Closed LiamNiisan closed 1 year ago

LiamNiisan commented 1 year ago

Description After using group by on a larger than memory text file (.hd5, ~40GB), I tried to do aggregation using list, the progress bar gets to around 15% and the memory gets full and the kernel crashes usually. I tried that many times, changing the query a bit (agg inside group by, list or vaex.agg.list and tried to change the params as well), also restarted the computer, the results are consistent.

The code looks like this:

import vaex

df = vaex.open("text-file.hd5")

with vaex.progress.tree("rich", title="My Vaex Computations"):
     df = df.groupby(["id"]).agg({"text_col" : "list"})

Software information

JovanVeljanoski commented 1 year ago

Hi, thanks for the report.

Can you provide some more info about the dataset. Something like:

The groupby of vaex is out of core, but the resulting aggregated dataframe is in memory. How much available ram do you have and can you estimate the size of the output?

We might need to recreate equivalent dataset to debug this..

LiamNiisan commented 1 year ago

Number of rows: 300,000,000 After aggregation it should go down to around 20,000,000 rows For the columns, just a text column and another id column I wanted to use group by on.

I have something like 16GB of ram available, since the dataset is around 40GB, I can't hold it in memory.

Is there a way to do aggregations out of memory?

JovanVeljanoski commented 1 year ago

Ah ok I think i understand what is happening.
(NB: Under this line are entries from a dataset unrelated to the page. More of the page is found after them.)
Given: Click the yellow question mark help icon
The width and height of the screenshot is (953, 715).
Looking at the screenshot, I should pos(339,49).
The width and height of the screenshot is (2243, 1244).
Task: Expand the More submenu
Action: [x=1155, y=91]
There is no bug here as far as I can tell.

You in your case.. it is kind of like you are doing "reshaping" of the data rather than a standard aggregation. So your full dataset is ~40GB, and since you only have 2 columns (id + text data), most of the data-size lies in the text column.

So when you do aggregation, you collapse the id column, but the total size of the text data remains the same.
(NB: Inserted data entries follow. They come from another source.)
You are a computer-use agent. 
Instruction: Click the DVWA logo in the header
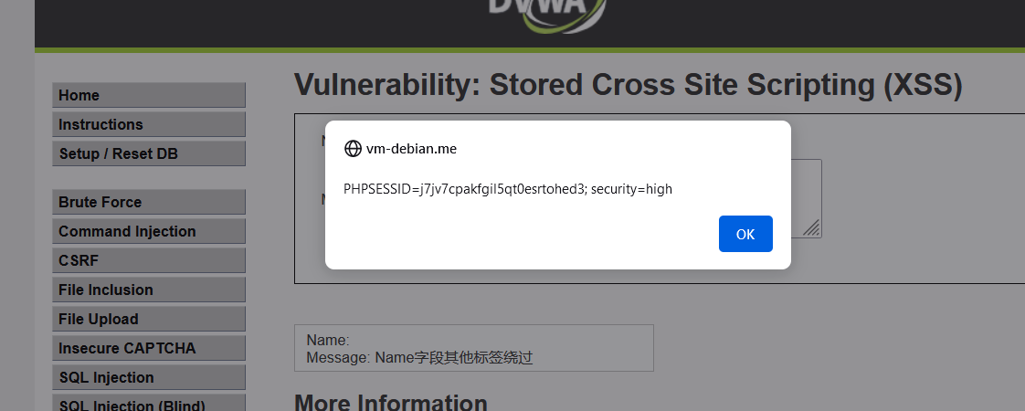tap(545, 14)
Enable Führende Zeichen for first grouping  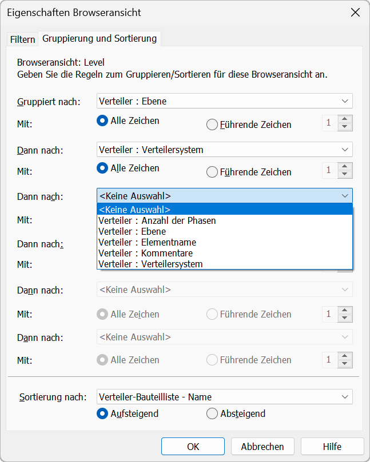212,124
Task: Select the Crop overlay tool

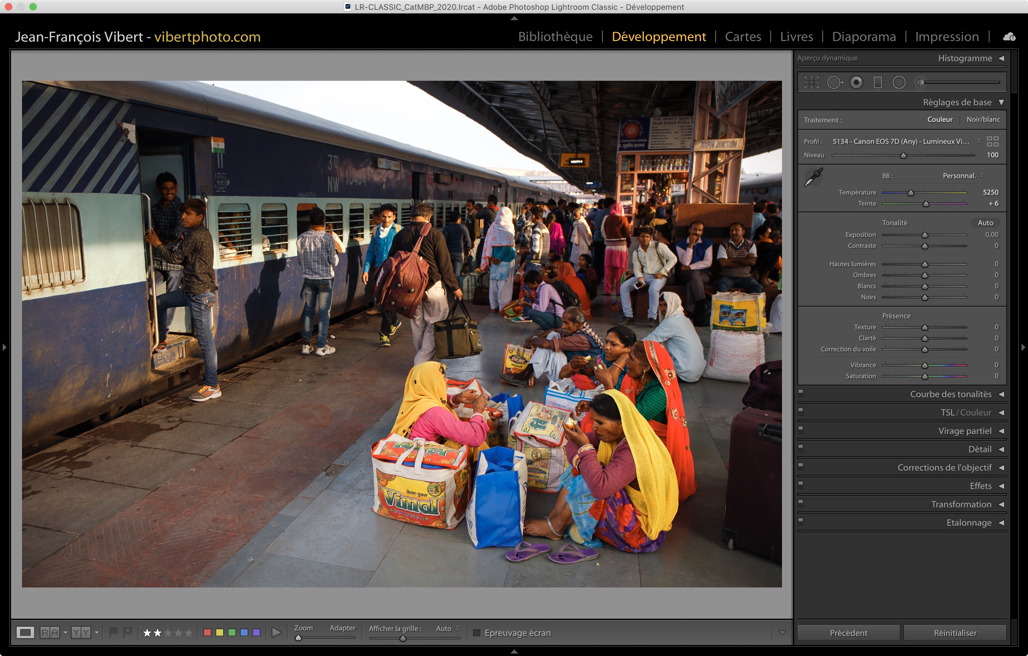Action: [x=811, y=82]
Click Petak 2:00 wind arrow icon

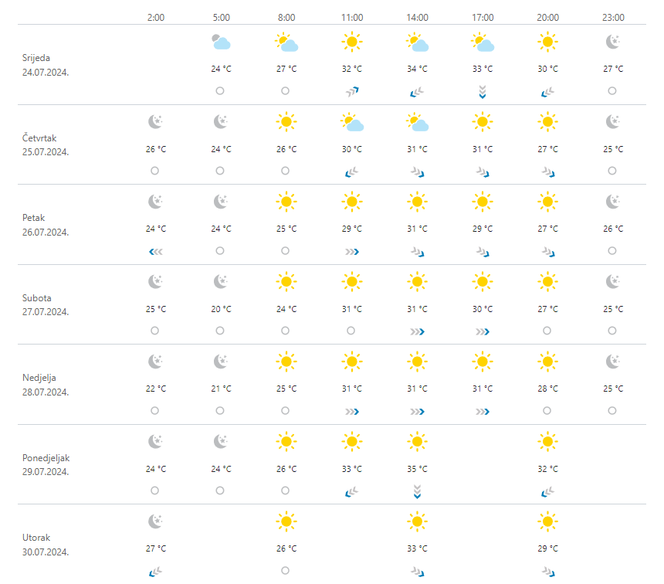coord(155,251)
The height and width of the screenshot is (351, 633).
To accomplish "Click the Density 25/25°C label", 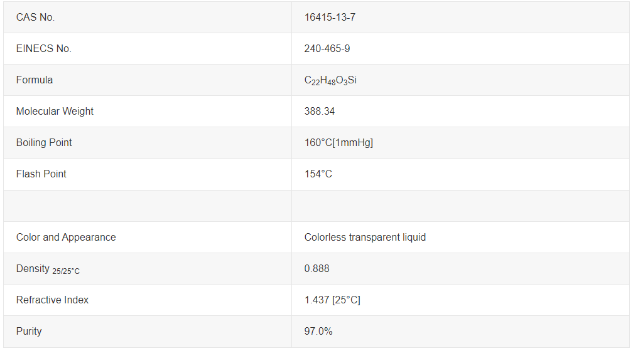I will (48, 270).
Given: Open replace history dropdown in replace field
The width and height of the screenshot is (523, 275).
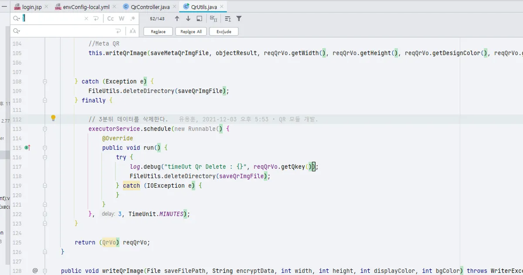Looking at the screenshot, I should [x=17, y=31].
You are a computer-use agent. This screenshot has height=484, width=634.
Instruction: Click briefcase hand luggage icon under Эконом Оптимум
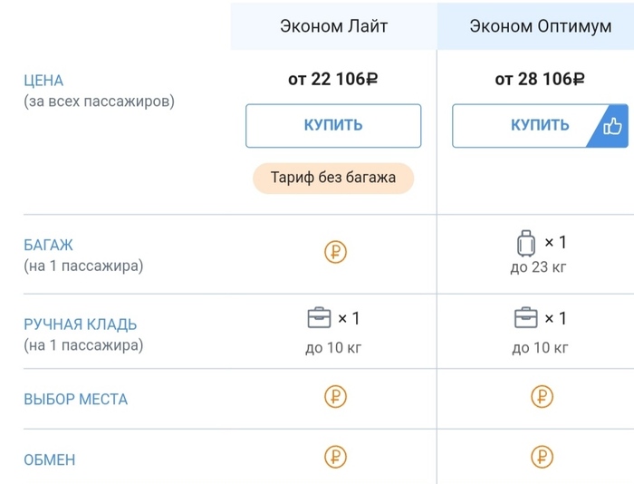[525, 318]
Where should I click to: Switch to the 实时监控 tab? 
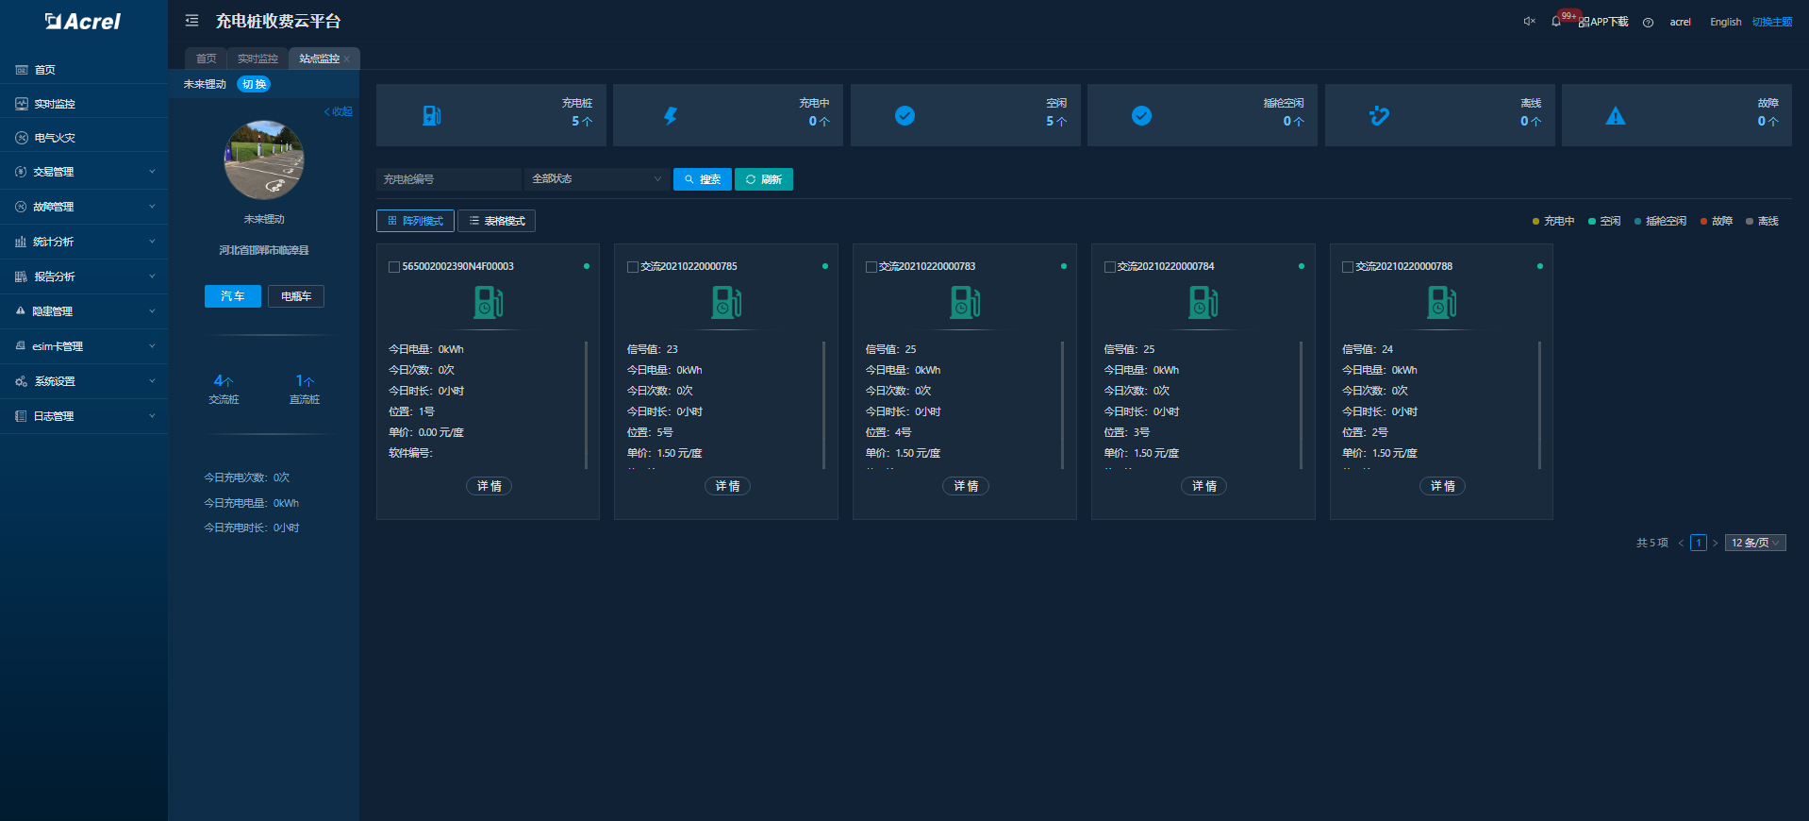pos(257,59)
Usually, when doing aggregations we reduce the data (i.e. doing a mean will result in a single number out of many samples), but with the list aggregator, we still get 1 sample per group, but in the textual case this sample can be huge (like in your case).
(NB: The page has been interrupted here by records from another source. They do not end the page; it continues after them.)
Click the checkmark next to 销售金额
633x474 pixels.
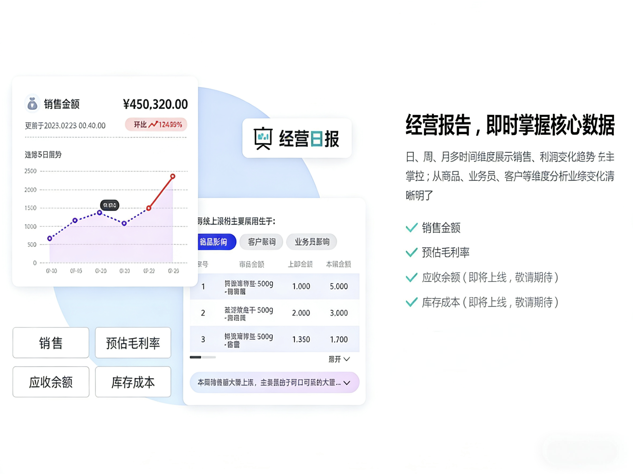pos(412,228)
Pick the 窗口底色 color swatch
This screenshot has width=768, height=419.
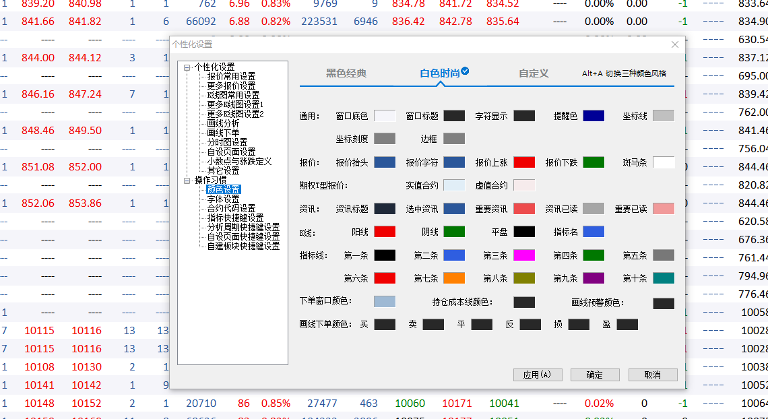click(x=385, y=116)

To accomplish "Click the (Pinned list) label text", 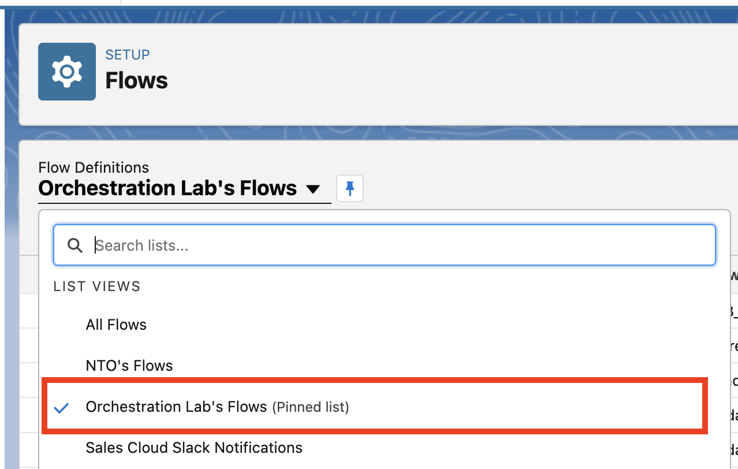I will [311, 407].
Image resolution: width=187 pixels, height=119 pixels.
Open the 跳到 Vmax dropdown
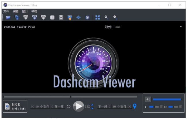click(181, 27)
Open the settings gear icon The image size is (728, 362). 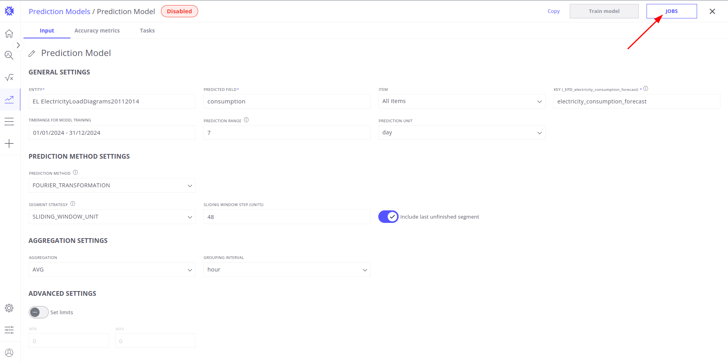(x=9, y=308)
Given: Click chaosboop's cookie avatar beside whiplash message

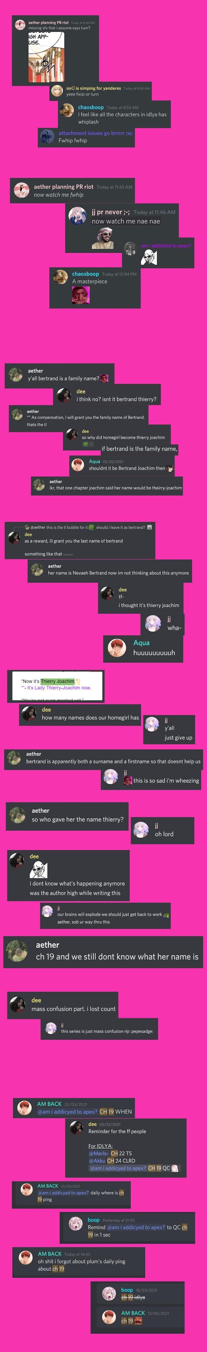Looking at the screenshot, I should [x=68, y=111].
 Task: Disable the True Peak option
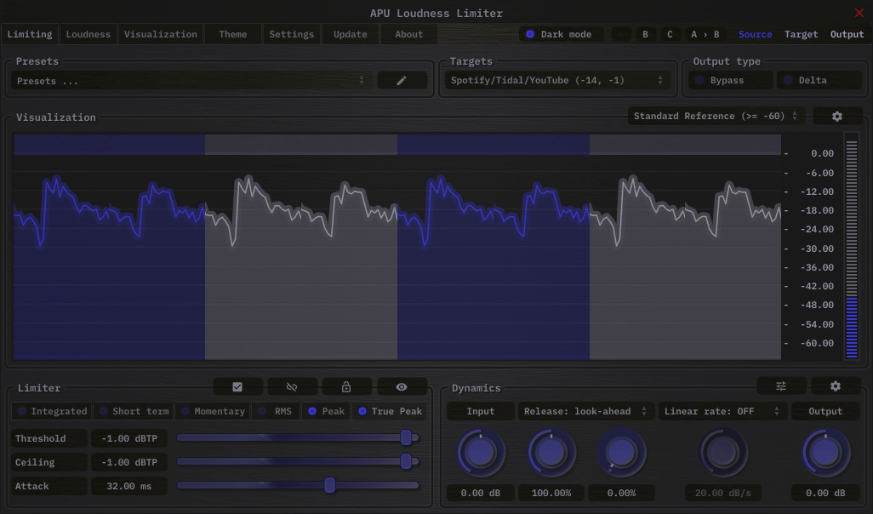[x=390, y=411]
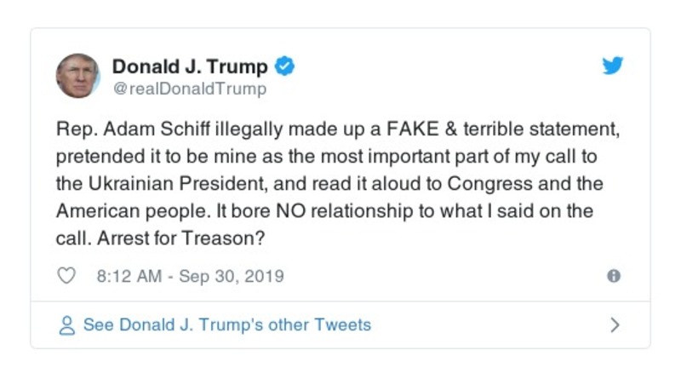Click the Twitter bird logo
Image resolution: width=681 pixels, height=379 pixels.
coord(613,66)
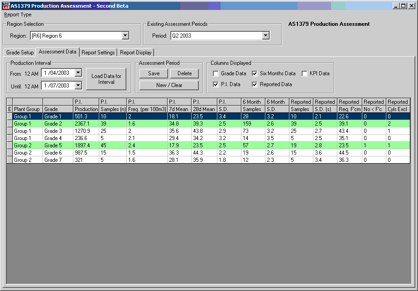Expand the Region dropdown list
Image resolution: width=418 pixels, height=291 pixels.
click(125, 36)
So while the groupby is done out of core, the aggregation can in principle be also done out of core, but we need to store the result somewhere, and the result is currently stored/put in memory. In this case the output of the groupby is too large for your memory capacity, which is why it fails. But this is expected behavior, unfortunately.

We have had various discussions in the past on how we can improve this (to also allow for fully custom aggregators, etc..). There are some ideas (more like thought experiments at this point). But to take this on seriously we would require dedicated time and funding, since it is a rather non-trivial problem as far as i can tell... (if you are interested in that contact us via vaex.io).

I hope the above gives a bit of a background on what is happening.

As a possible workaround.. i wonder if exporting the data in a smart-ish way, say one file per group (that should be easy just filter by group and export). Then use some linux terminal commands to put the text column into a single row, with a prefix which is the group name (index whatever). Perhaps some magic with sed or awk is possible there. Then it is easy to join the separate csv files into one. And if needed, you can continue working with vaex after that, since vaex can read csv files in an out of core manner now.

Perhaps there is a better way than what i suggest above..

LiamNiisan commented 1 year ago

Yeah that makes sense, thank you for the quick response!